Given the amount of news generated by various bills making their way through the Kansas Legislature, it’s a little surprising that Gov. Sam Brownback has signed only three measures into law this year.
However, this may be a year when less is more when it comes to legislative action.
The first bill, signed last Wednesday, dumps the state’s system of merit selection for judges on the Kansas Court of Appeals. Rather than having a commission of attorneys and other Kansans from across the state nominate qualified candidates for the court, that selection now will be entirely up to the governor, who can appoint anyone, regardless of his or her qualifications or political agenda, as long as that choice can gain ratification by the Kansas Senate.
On Monday, Brownback signed two more bills. One takes the positive step of abolishing the statute of limitations for prosecuting rape cases and extends the time limit for prosecuting other sexually violent crimes.
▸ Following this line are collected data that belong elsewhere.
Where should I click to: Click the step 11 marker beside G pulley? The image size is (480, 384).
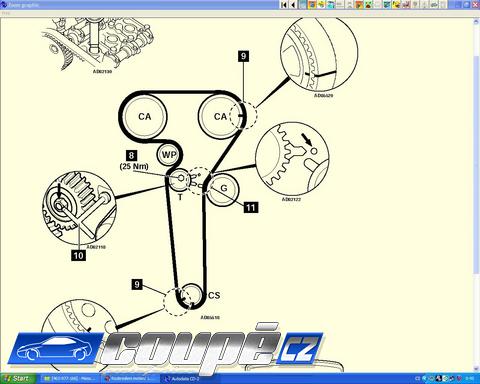(x=251, y=208)
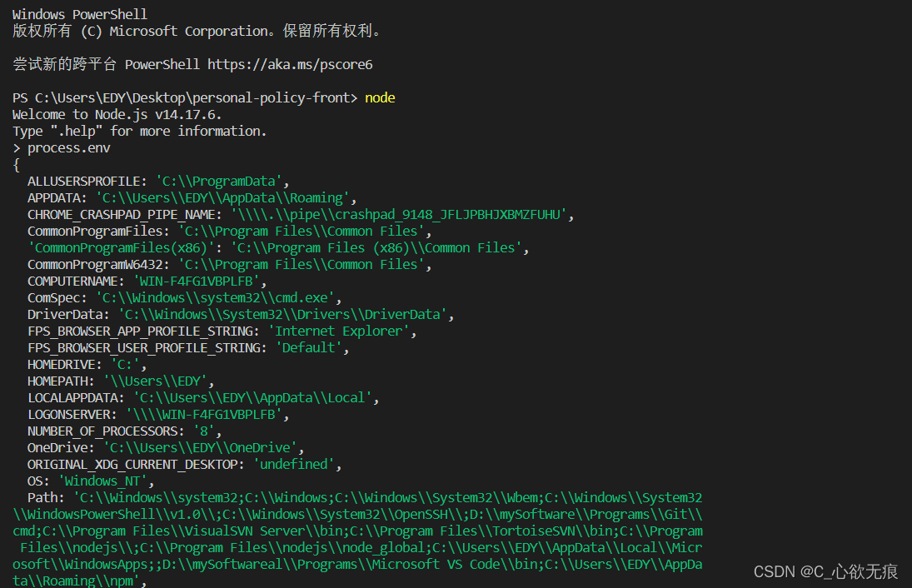Select the OneDrive path line
The width and height of the screenshot is (912, 588).
[x=165, y=447]
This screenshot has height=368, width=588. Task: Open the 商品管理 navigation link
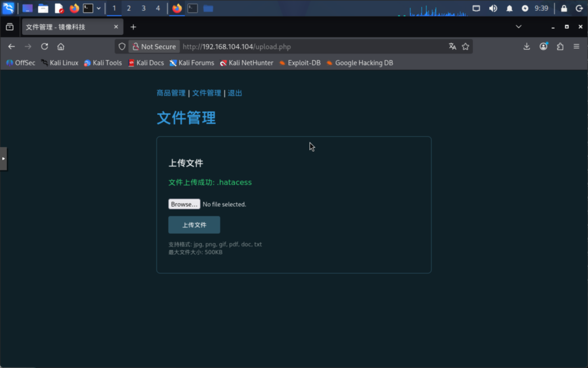point(171,92)

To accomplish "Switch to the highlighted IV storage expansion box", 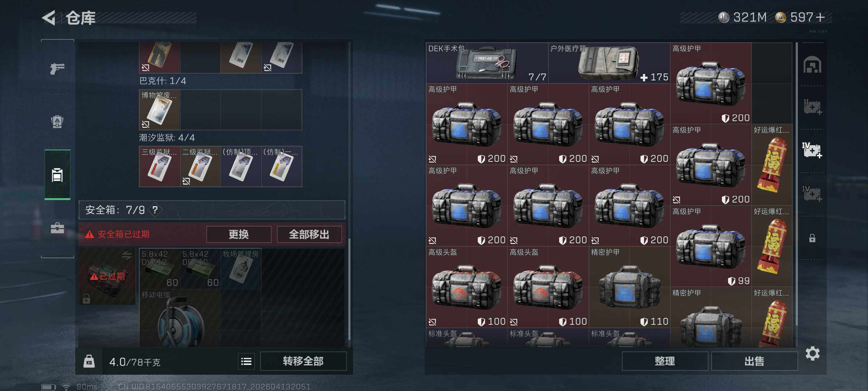I will [812, 150].
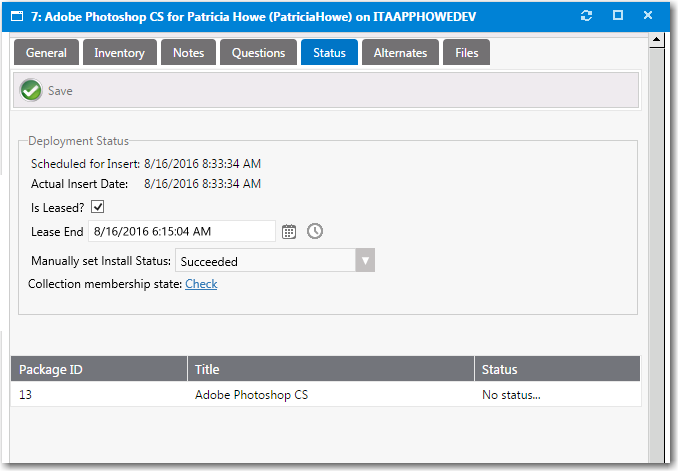
Task: Maximize the deployment window
Action: 618,16
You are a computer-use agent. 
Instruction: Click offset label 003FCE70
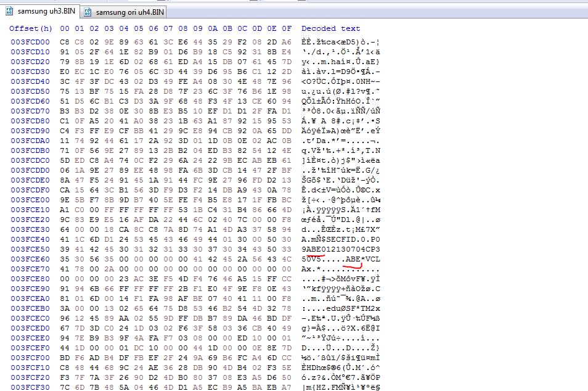pyautogui.click(x=30, y=269)
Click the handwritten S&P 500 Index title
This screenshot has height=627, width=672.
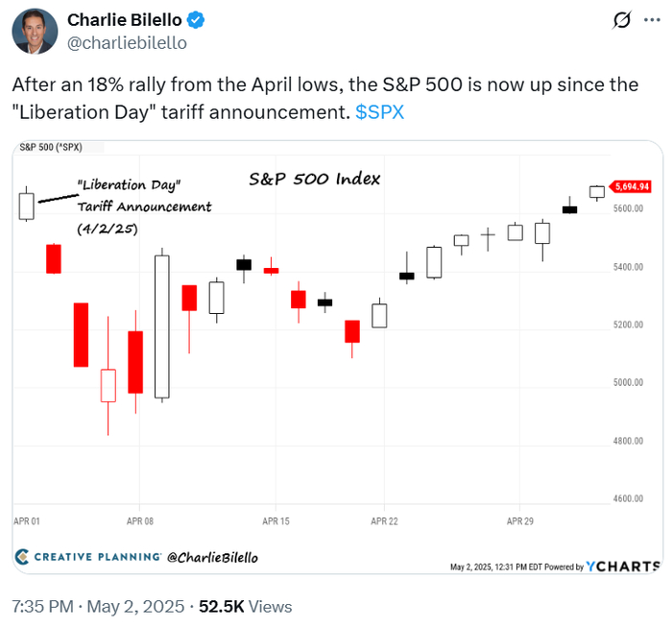click(314, 179)
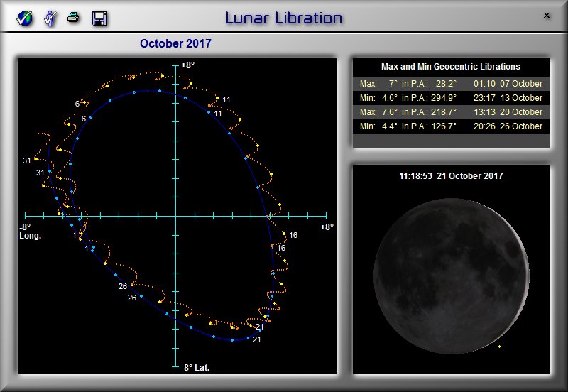Viewport: 568px width, 392px height.
Task: Click the yellow day 16 marker label
Action: pyautogui.click(x=293, y=235)
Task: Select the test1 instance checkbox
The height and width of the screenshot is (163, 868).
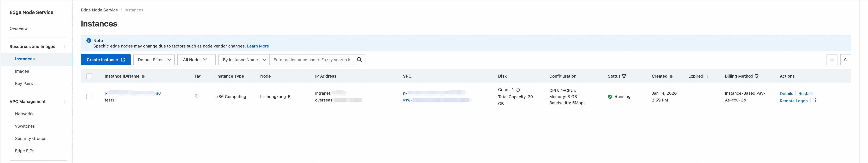Action: (x=89, y=96)
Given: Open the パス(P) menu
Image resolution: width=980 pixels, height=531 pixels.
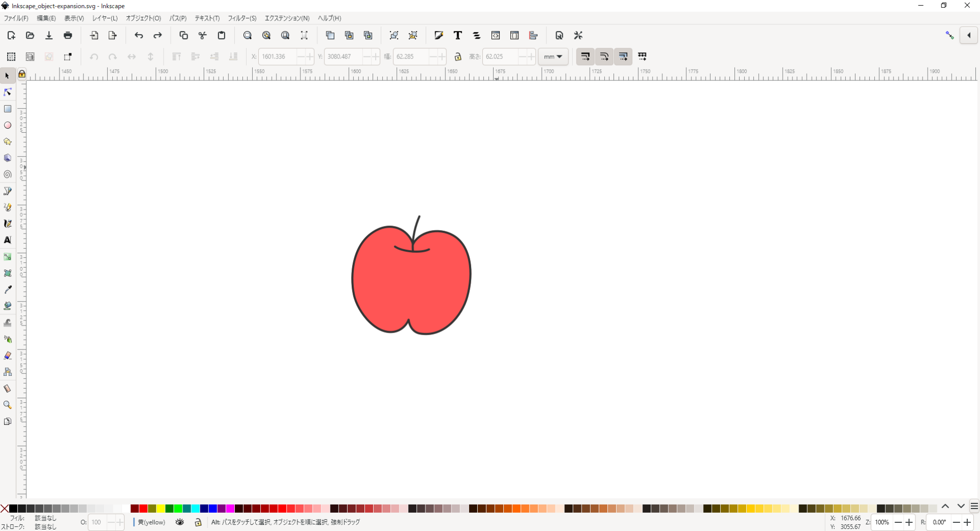Looking at the screenshot, I should click(178, 18).
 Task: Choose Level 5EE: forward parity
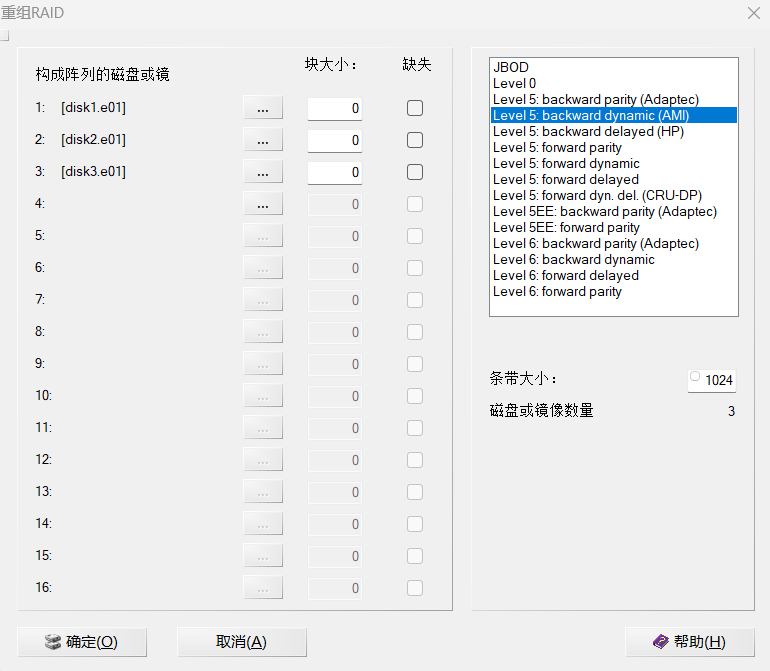[566, 228]
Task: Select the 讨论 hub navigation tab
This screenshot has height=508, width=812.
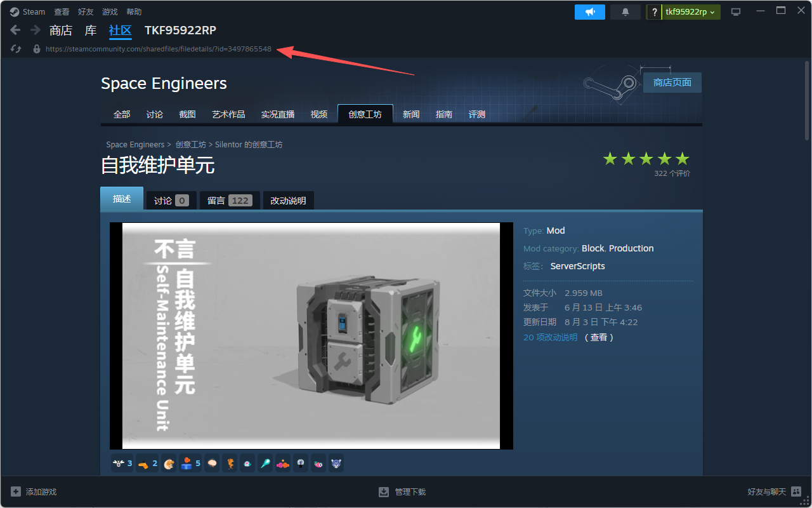Action: click(155, 114)
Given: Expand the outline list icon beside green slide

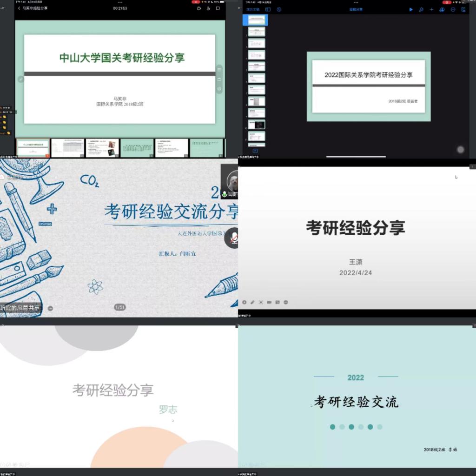Looking at the screenshot, I should (219, 69).
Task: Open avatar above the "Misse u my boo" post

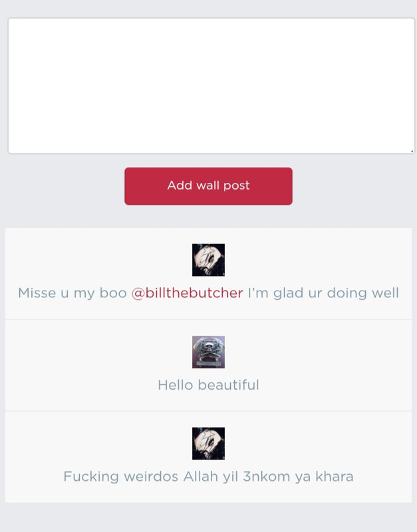Action: [208, 260]
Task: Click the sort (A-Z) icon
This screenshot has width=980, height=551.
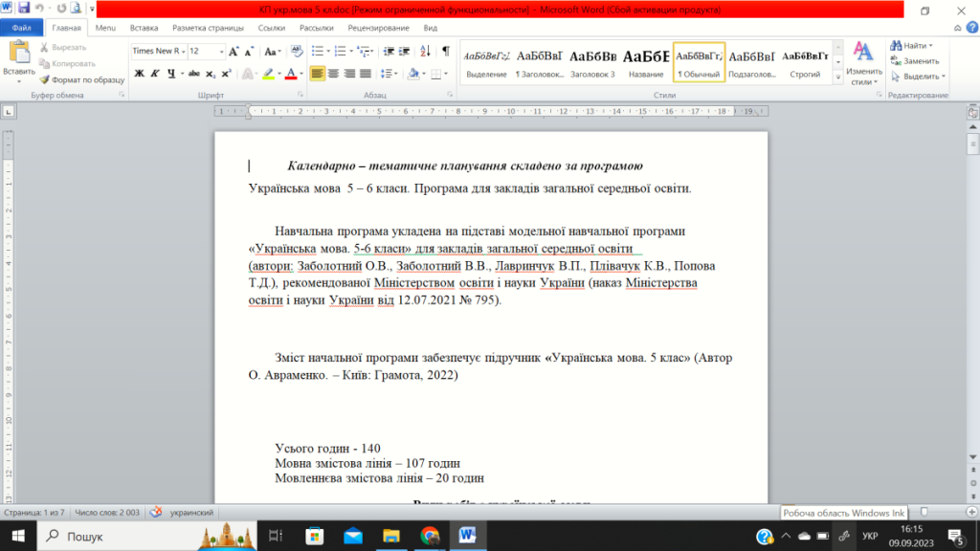Action: (426, 52)
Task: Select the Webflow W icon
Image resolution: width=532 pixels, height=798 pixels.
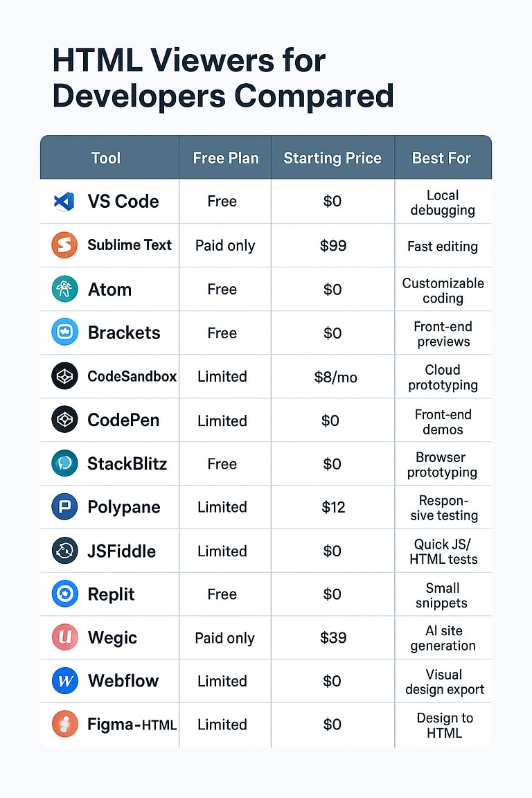Action: coord(64,681)
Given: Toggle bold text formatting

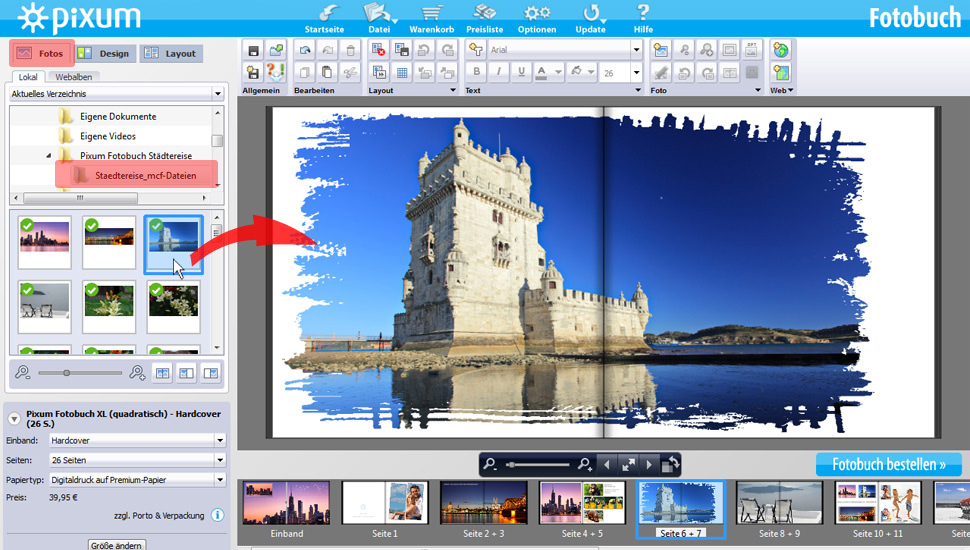Looking at the screenshot, I should click(x=477, y=72).
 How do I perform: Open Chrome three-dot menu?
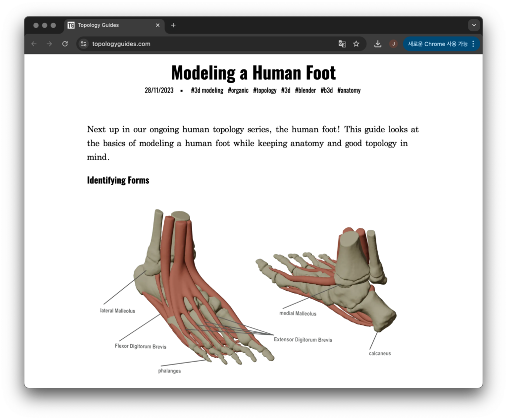click(473, 44)
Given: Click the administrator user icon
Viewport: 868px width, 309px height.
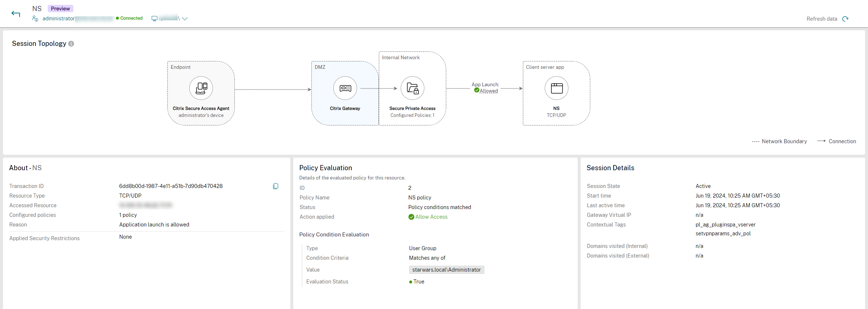Looking at the screenshot, I should [x=35, y=19].
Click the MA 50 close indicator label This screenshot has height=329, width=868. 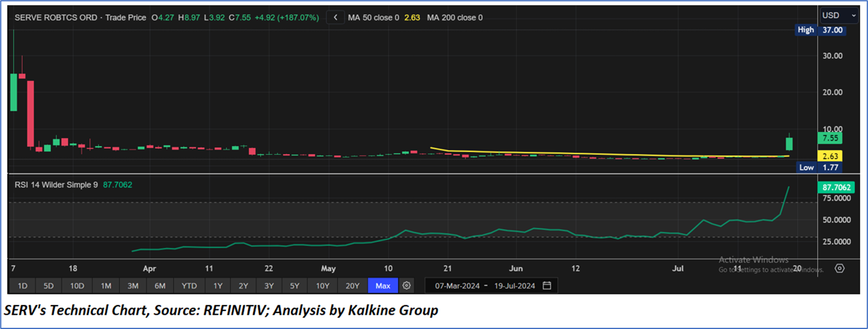pos(373,18)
The other takes the more controversial step of barring public employee unions from using voluntary deductions from its members’ paychecks to help finance political activities.
Legislative leaders have set an ambitious agenda for this week as they strive to meet a self-imposed deadline of Friday to complete the major work of the session. On their list is the state budget, tax legislation, new restrictions on abortion and gun-rights legislation. A host of other measures also remain active including bills that would rewrite rules for teachers’ contract negotiations and collective bargaining rights and a bill requiring school districts to keep students in third grade until they prove they are proficient readers. Other bills still under consideration include measures that would remove many of AT&T;’s service obligations, require a stem cell research center at Kansas University Medical Center and put the secretary of transportation in charge of the Kansas Turnpike Authority.
At this point, perhaps the best the state can hope for is that legislators simply don’t have time to reach agreement on many of these issues during the current session. The budget, of course, must be completed, and the state will have to live with whatever damage it does to state universities and other entities. However, beyond that it seems the fewer hasty, last-minute legislative actions that occur this year, the better.
A shorter session saves the taxpayers money. Legislators should focus on completing key measures like the budget, and then head home.